Come l'alcol penetra nel tuo organismo
L'etanolo è una molecola piccola e idrosolubile che attraversa facilmente le membrane biologiche, senza bisogno di proteine trasportatrici speciali. Questo gli permette di raggiungere il flusso sanguigno molto più velocemente rispetto ai nutrienti degli alimenti. L'assorbimento inizia nella bocca e nell'esofago, ma la stragrande maggioranza — circa l'80 % — viene assorbita attraverso la parete dell'intestino tenue. Se bevi a stomaco vuoto, la concentrazione di alcol nel sangue raggiunge solitamente il suo picco tra i 30 e i 45 minuti dopo l'ultimo sorso. Consumare cibo fa sì che lo sfintere pilorico rimanga chiuso più a lungo, ritardando l'arrivo del picco fino a un'ora e mezza.

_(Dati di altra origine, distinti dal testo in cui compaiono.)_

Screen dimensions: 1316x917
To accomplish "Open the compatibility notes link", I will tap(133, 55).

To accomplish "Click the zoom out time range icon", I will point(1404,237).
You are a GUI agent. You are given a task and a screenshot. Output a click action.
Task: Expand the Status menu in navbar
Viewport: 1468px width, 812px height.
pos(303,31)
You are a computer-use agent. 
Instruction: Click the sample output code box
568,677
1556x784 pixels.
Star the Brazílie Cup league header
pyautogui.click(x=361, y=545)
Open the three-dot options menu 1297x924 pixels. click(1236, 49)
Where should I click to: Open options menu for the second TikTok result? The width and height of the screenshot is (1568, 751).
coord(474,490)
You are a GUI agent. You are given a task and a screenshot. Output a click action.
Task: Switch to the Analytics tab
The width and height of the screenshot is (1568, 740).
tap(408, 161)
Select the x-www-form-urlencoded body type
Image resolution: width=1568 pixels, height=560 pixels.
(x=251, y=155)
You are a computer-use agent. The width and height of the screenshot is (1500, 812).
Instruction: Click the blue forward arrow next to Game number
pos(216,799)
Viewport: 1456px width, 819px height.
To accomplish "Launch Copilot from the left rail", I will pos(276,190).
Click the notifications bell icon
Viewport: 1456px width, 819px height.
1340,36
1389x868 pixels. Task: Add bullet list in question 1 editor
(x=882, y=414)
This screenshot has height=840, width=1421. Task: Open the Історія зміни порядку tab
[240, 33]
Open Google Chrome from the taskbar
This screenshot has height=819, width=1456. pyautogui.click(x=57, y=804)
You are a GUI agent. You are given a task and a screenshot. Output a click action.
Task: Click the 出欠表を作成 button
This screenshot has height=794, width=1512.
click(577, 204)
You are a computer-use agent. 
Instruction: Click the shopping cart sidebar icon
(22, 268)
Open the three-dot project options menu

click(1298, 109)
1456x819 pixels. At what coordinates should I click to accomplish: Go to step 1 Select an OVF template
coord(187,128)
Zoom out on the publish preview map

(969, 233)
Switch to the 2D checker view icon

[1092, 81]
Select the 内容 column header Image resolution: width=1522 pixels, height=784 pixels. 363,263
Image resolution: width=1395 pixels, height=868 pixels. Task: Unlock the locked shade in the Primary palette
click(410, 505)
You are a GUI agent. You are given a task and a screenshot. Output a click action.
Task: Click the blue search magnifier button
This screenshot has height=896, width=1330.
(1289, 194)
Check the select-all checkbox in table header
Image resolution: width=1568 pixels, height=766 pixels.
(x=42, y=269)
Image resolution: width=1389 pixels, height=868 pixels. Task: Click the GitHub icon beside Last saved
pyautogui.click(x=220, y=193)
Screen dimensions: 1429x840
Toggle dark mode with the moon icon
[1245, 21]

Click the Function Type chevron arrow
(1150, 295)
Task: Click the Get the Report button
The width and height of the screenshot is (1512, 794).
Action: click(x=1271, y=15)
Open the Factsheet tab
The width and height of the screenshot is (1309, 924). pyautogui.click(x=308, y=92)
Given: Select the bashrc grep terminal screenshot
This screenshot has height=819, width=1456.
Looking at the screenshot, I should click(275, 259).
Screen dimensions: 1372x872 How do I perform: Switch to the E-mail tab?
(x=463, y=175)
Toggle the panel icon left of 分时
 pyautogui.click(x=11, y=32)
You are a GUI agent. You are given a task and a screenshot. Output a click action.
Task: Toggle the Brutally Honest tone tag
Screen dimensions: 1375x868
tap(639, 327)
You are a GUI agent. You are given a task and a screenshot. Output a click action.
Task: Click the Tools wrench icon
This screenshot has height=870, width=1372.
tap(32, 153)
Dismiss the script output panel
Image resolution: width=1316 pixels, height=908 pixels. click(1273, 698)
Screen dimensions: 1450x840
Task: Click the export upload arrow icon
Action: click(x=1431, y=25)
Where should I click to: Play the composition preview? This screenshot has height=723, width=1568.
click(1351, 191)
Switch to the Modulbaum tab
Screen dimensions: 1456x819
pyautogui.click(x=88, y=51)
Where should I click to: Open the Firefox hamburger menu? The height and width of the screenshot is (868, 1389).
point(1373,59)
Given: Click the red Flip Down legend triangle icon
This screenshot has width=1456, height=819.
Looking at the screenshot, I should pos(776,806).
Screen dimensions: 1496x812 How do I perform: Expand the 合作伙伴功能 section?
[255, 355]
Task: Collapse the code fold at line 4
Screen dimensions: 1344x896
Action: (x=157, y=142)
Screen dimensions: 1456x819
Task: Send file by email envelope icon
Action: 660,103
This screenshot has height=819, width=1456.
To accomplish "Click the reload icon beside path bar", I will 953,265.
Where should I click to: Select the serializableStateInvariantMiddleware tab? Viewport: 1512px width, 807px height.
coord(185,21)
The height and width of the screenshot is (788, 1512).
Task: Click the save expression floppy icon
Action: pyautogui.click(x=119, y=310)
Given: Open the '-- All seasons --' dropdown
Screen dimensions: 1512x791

Una volta nel sangue, l'etanolo si distribuisce nell'acqua contenuta nel corpo, non nella massa totale. Per questa ragione, la massa magra (priva di grasso) è più importante per calcolare l'alcolemia rispetto al solo peso. Il fattore di distribuzione di Widmark (r) cattura questa relazione con precisione: ha una media di 0,68 negli uomini e circa 0,55 nelle donne. A causa di una maggiore percentuale di tessuto adiposo, che non assorbe quasi alcol, le donne avranno più alcol nel sangue dopo aver bevuto la stessa quantità. Inoltre, questo fattore diminuisce nelle persone anziane.
Il fegato è responsabile del processamento di circa il 90 % dell'etanolo ingerito. Un enzima noto come alcol deidrogenasi (ADH) lo ossida in acetaldeide, un composto altamente tossico, sul quale agisce successivamente l'aldeide deidrogenasi (ALDH), scomponendolo in acetato innocuo. Tuttavia, questo processo ha un "collo di bottiglia". La capacità di elaborazione degli enzimi si satura molto rapidamente, per cui, indipendentemente dalla quantità di alcol presente nel sangue, la riduzione è di soli 0,15 grammi per litro (0,15 ‰) all'ora. Il restante 10 % viene escreto attraverso il respiro, l'urina e il sudore — ed è proprio questo fatto che permette agli etilometri di valutare rapidamente le tue condizioni.